[Collected data entries]
-=-=-
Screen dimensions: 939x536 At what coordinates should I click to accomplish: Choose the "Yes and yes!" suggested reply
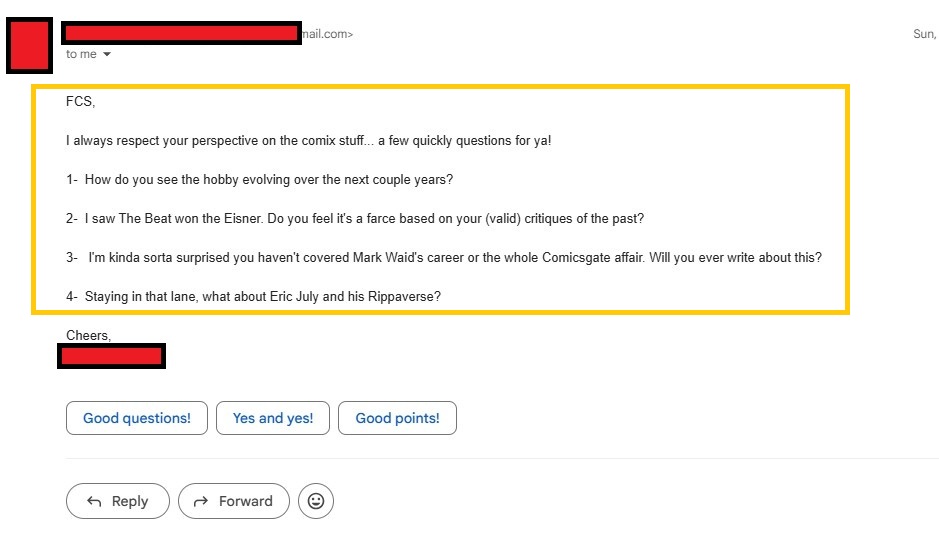click(x=273, y=418)
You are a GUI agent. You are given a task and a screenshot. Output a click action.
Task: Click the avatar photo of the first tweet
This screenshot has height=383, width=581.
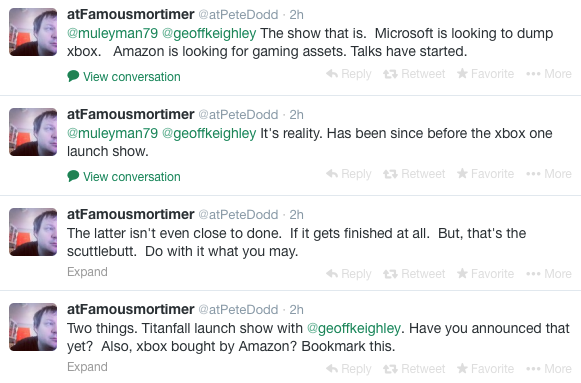click(x=33, y=32)
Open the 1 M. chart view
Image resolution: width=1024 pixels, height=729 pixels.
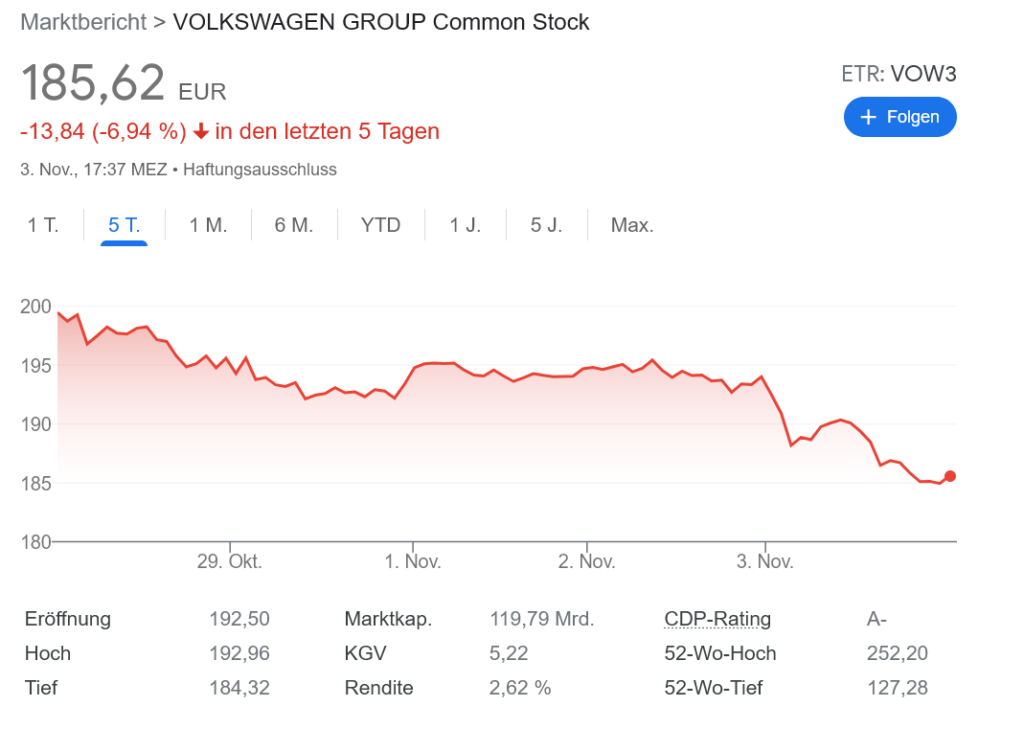coord(207,225)
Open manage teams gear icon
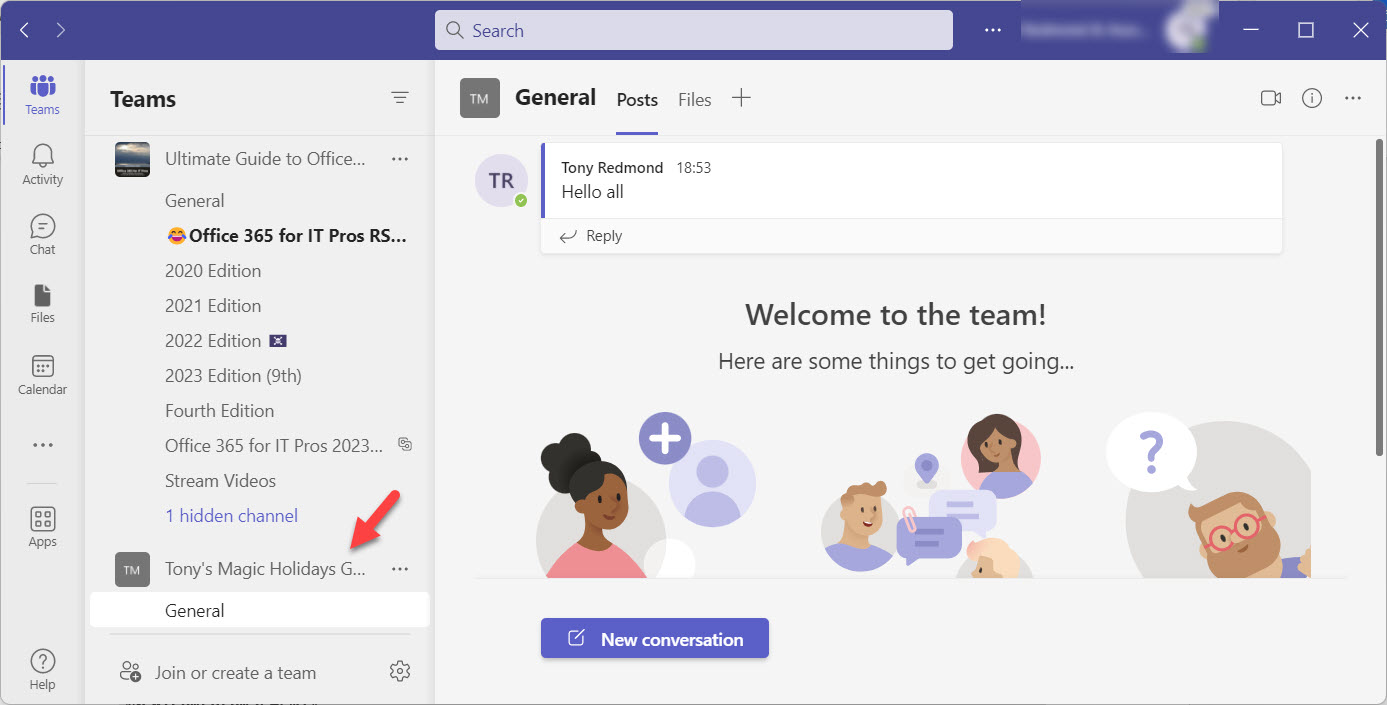1387x705 pixels. [400, 671]
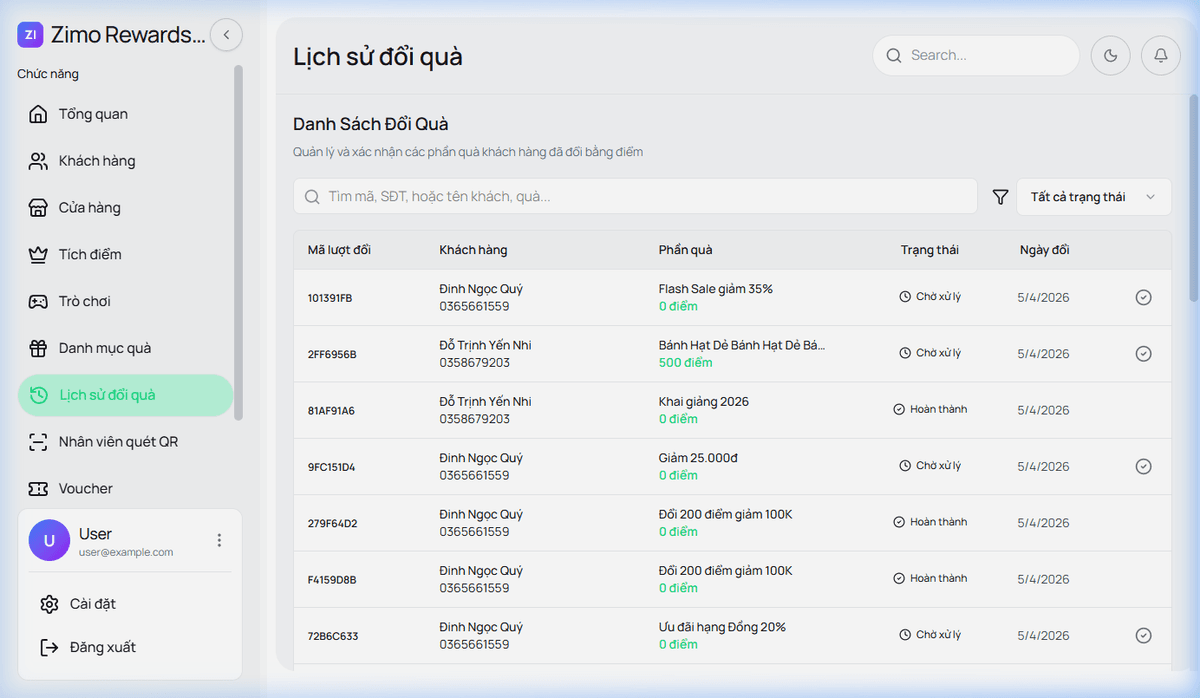
Task: Open Danh mục quà gift catalog
Action: tap(104, 348)
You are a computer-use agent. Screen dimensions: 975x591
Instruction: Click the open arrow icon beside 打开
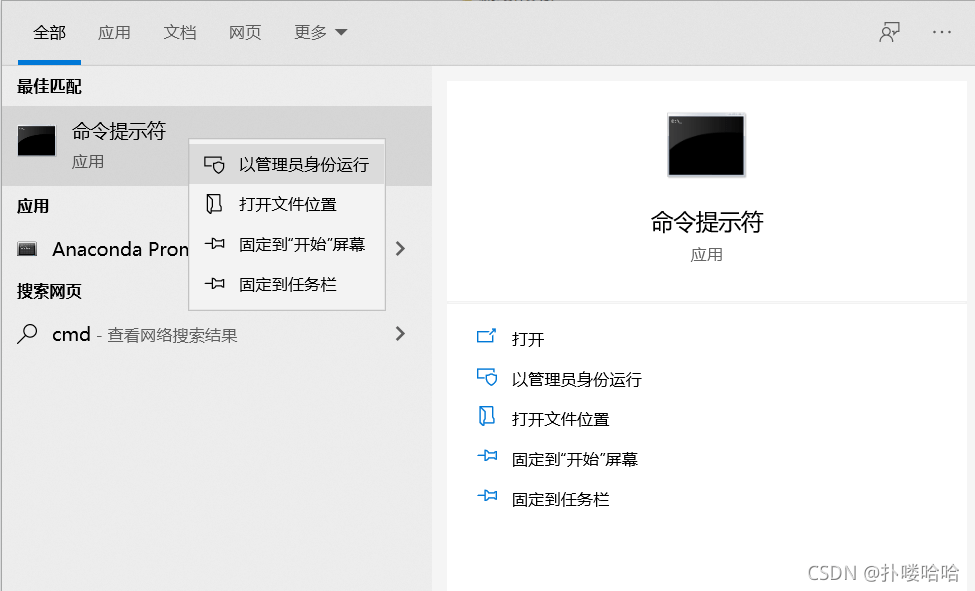click(x=487, y=338)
-=-=-
About this exercise: Return every entry above word for word, leaving pictures out.

Your solution:
Screen dimensions: 939x536 At what coordinates should I click to accomplish: Choose the "Yes and yes!" suggested reply
click(x=273, y=418)
You are a GUI agent. You are given a task and a screenshot. Output a click action.
Task: Click the avatar photo of the first tweet
This screenshot has height=383, width=581.
click(x=33, y=32)
Open the 1 M. chart view
Image resolution: width=1024 pixels, height=729 pixels.
coord(207,225)
Open manage teams gear icon
1387x705 pixels. [400, 671]
Task: Open Danh mục quà gift catalog
Action: tap(104, 348)
You are a computer-use agent. Screen dimensions: 975x591
Instruction: Click the open arrow icon beside 打开
click(x=487, y=338)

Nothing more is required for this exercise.